You know the deal: October 2019. Pwned by a spreadsheet. Patch your Microsoft stuff

On the bright side, nothing from Adobe to install this month


Patch Tuesday October brings a relatively light patch load for admins and users, thanks to Adobe's decision to sit out this month's update bonanza.

Cloudy patch bundle from Microsoft

For Microsoft, the Patch Tuesday update is a manageable 59 CVE-listed bugs for Windows, Edge, Office, and Azure.

Among the nine critical issues patched this month is CVE-2019-1372, a flaw in Azure that allows end-users running on virtual machines to send and execute code on the host machines.

This is particularly bad because it is, in essence, both an elevation of privilege bug and a remote code execution vulnerability.

"An attacker could use this vulnerability to have an unprivileged function run by a user execute code at the level of System. That provides an attacker a nifty sandbox escape," explained Dustin Childs of the Trend Micro ZDI.

"Microsoft gives this an 'Exploitation Less Likely' Exploit Index rating, but if you use the Azure App Service, don’t depend on that and do apply the patch."

Aside from the Azure flaw, October's update addresses many of the usual security holes in Microsoft's offerings. Seven critical fixes address remote code execution flaws in the Chakra and VBScript tools that can be exploited through a poisoned web page.

The remote desktop client continues to be an area of concern, thanks to CVE-2019-1333. That flaw allows a bad actor to achieve remote code execution by tricking the mark into connecting to a malicious server.

While Microsoft doesn't usually consider Office bugs to be critical, admins should also pay special attention to those flaws, including CVE-2019-1327. An attacker would be able to get remote code execution by tricking the user into opening a poisoned file.

Considering how often users in a business setting will open Excel spreadsheet attachments without a second thought, we would argue this flaw is just as dangerous as any browser-based flaw.

Windows 10 Mobile also got in on the Patch Tuesday fun this month, as the platform was subject to CVE-2019-1314. The security bypass flaw lets users work around the Cortana lock screen to access a device.

"Although Microsoft details the bug, they aren’t fixing it. Instead, they recommend users of Windows 10 Mobile disable Cortana on the lock screen," explained Childs.

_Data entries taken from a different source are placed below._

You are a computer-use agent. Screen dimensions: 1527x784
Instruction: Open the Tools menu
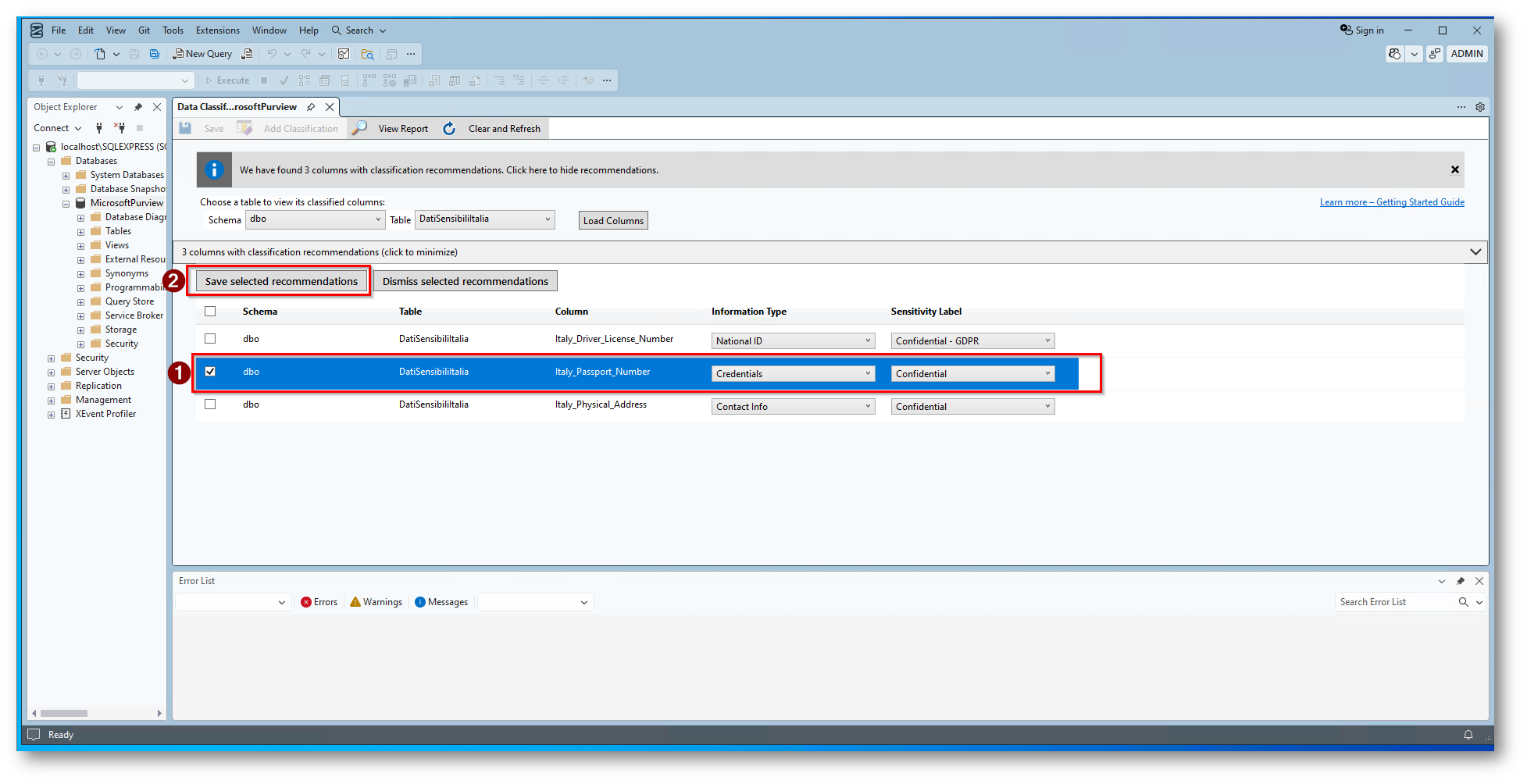click(173, 30)
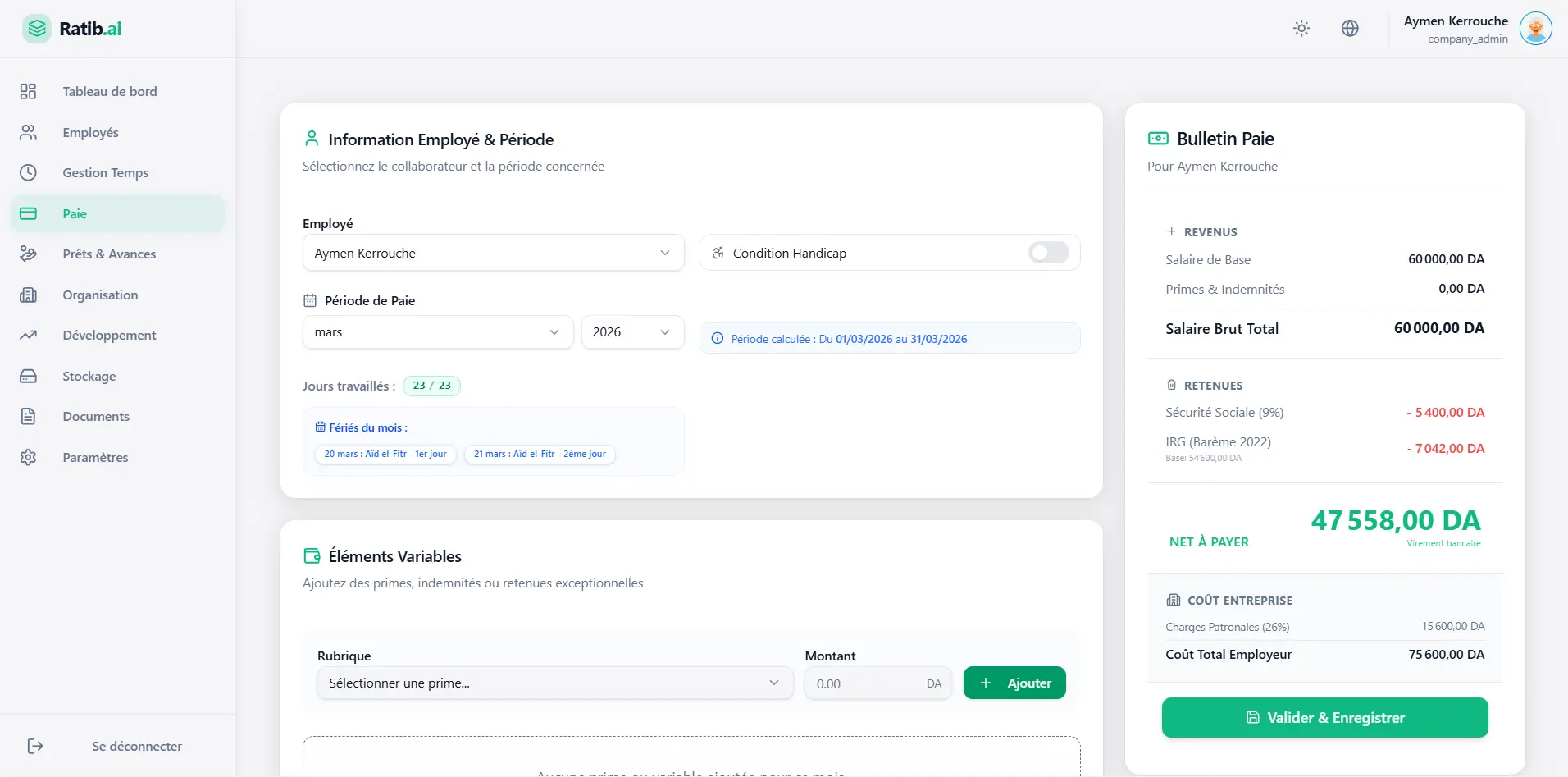Navigate to Documents in the sidebar

tap(96, 416)
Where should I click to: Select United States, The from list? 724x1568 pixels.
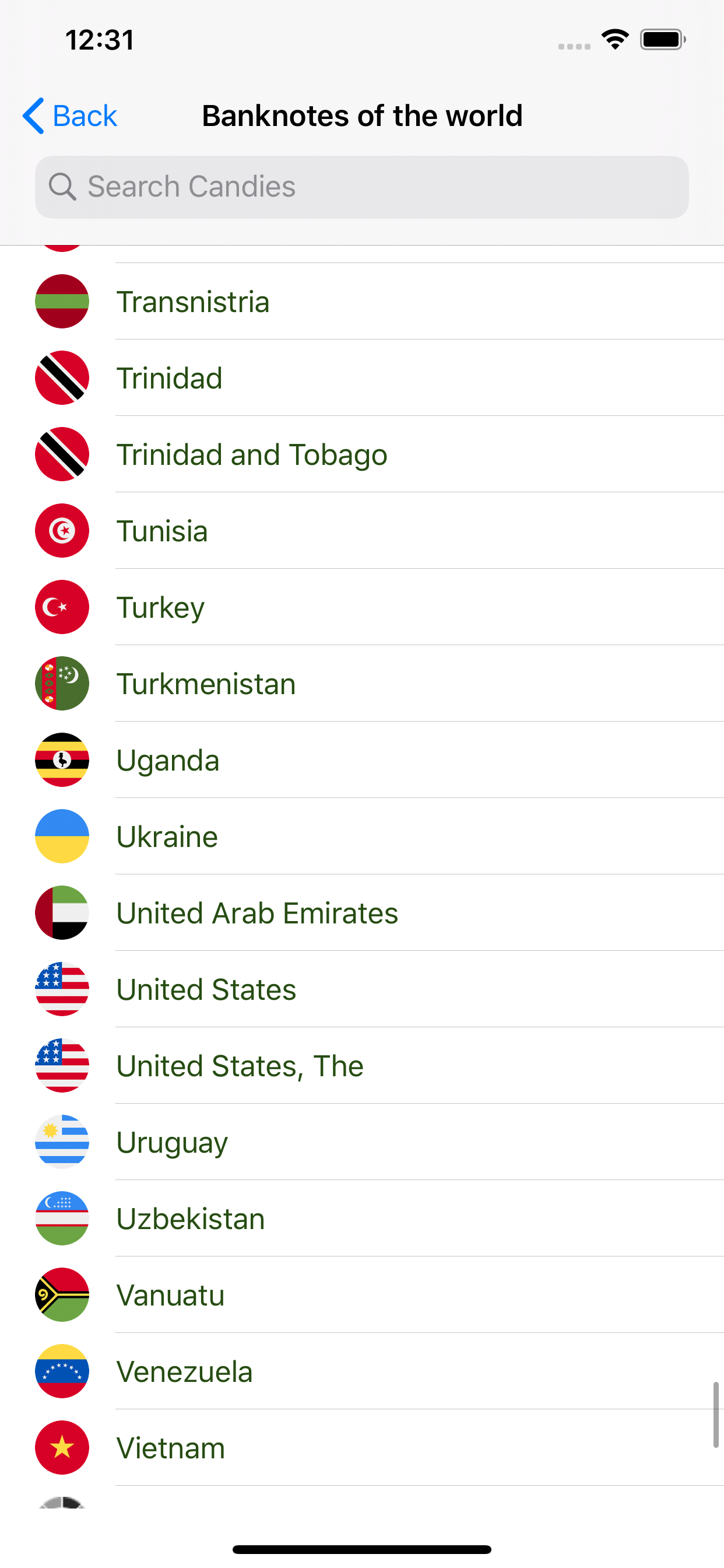pos(240,1066)
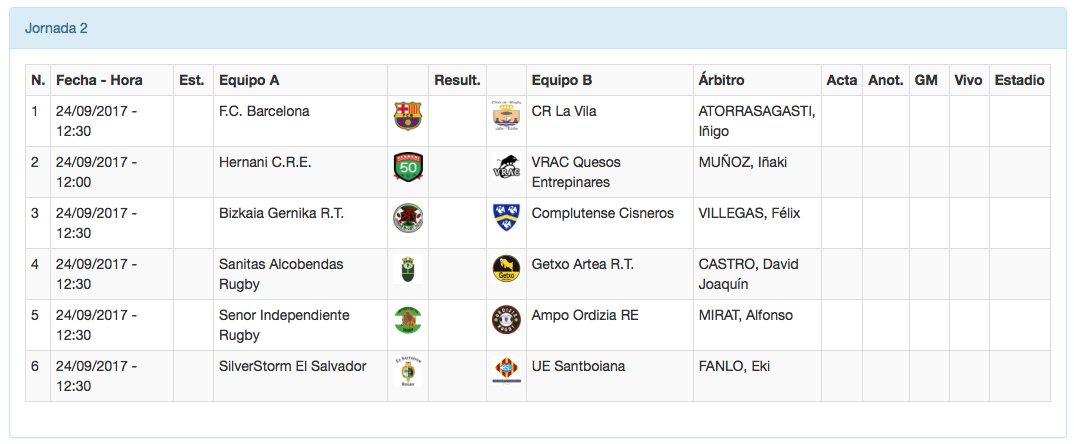Click the Complutense Cisneros shield logo
The image size is (1074, 444).
click(506, 218)
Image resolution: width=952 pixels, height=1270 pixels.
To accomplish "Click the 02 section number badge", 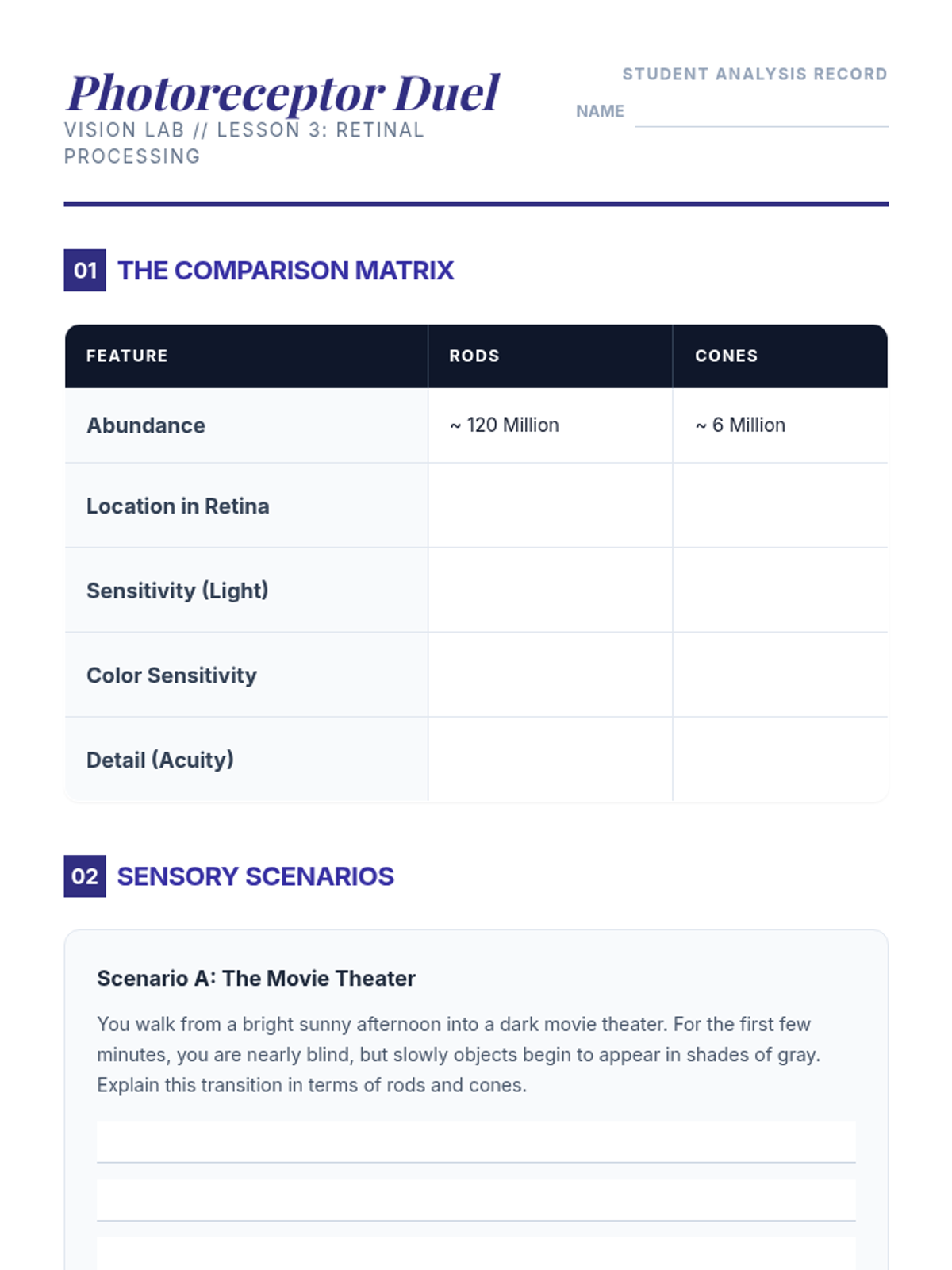I will pos(85,876).
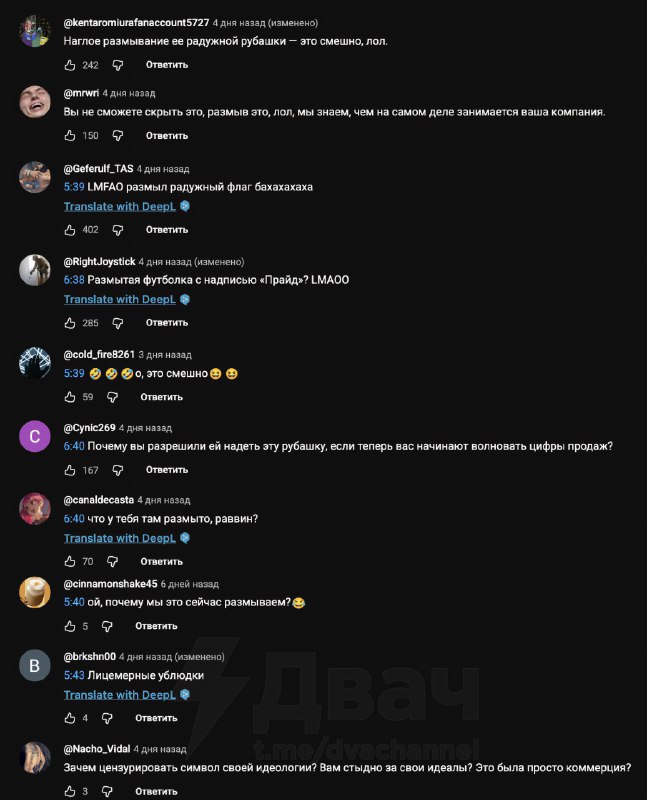The image size is (647, 800).
Task: Like the @canaldecasta comment
Action: 70,561
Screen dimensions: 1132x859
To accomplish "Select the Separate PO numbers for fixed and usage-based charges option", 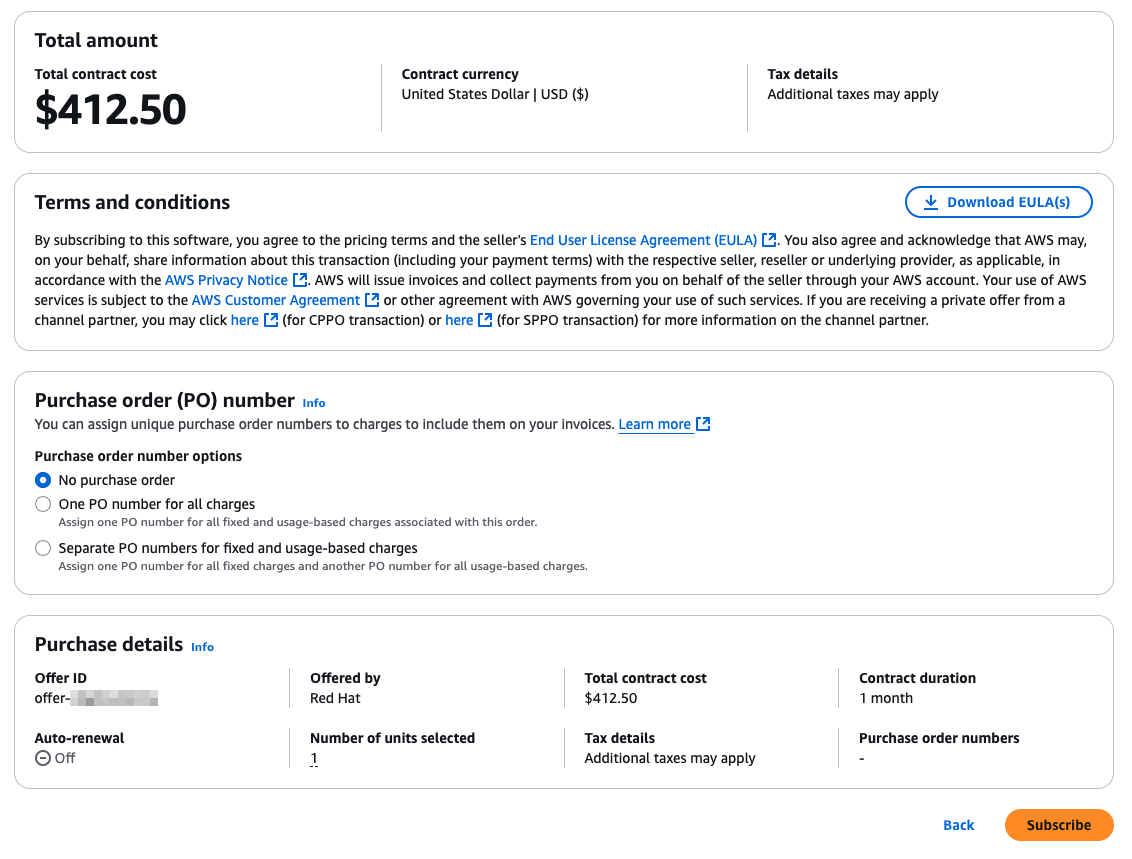I will [43, 549].
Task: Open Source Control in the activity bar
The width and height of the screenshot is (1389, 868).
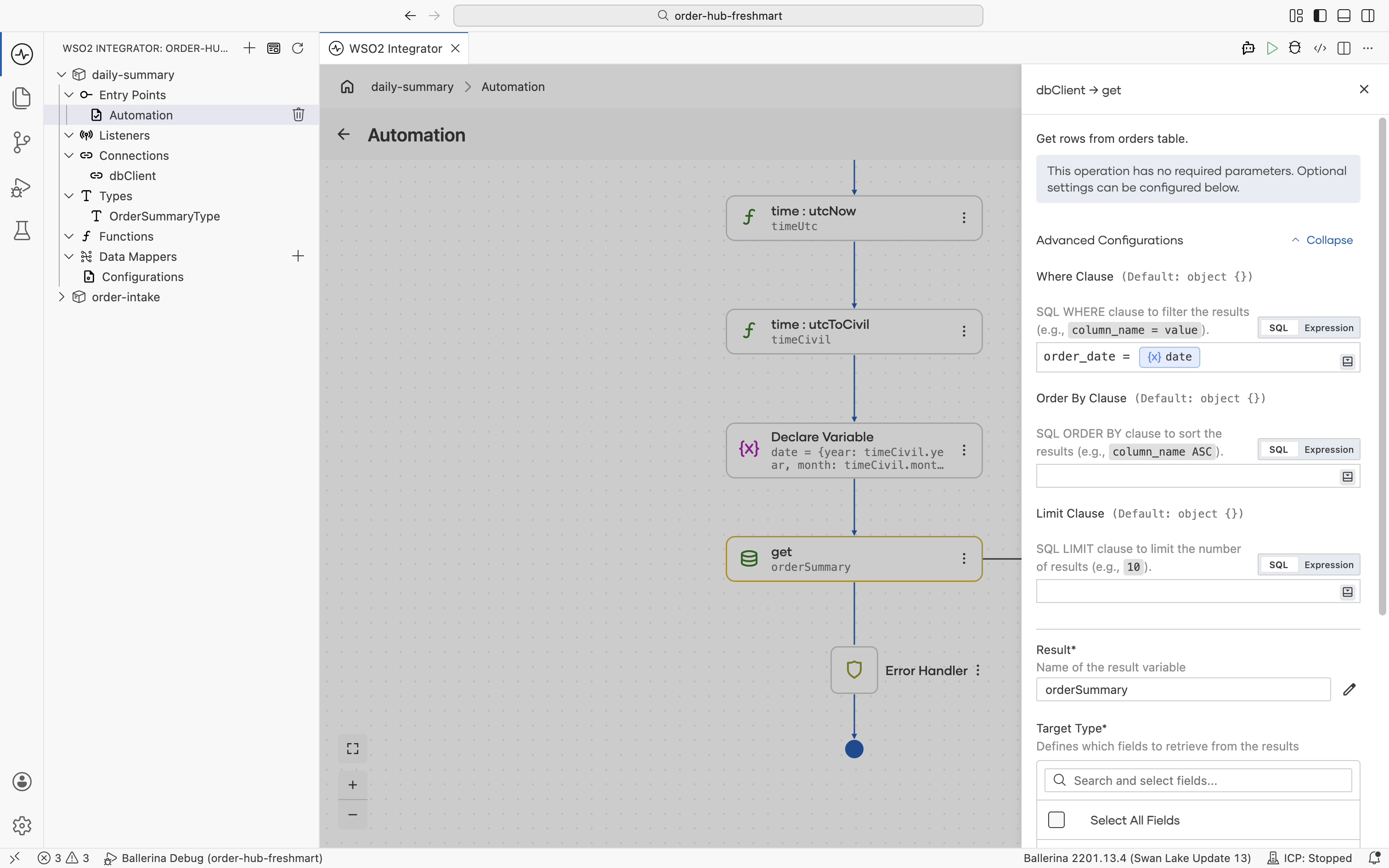Action: click(x=22, y=142)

"If your organization uses devices with this OS, start rounding them up to make the change."

No Adobe fixes, but Android needs patching

Notably absent this month is Adobe. The media giant has opted not to post any fixes for Flash, Reader, Acrobat, or any of its other offerings. The most recent Adobe release was the September 25 update for ColdFusion.

Meanwhile, there is a late-arriving monthly patch from Google for Android. The mobile platform has received a number of fixes, most notably patches for three remote code execution bugs in the media framework that allow attacks via poisoned files.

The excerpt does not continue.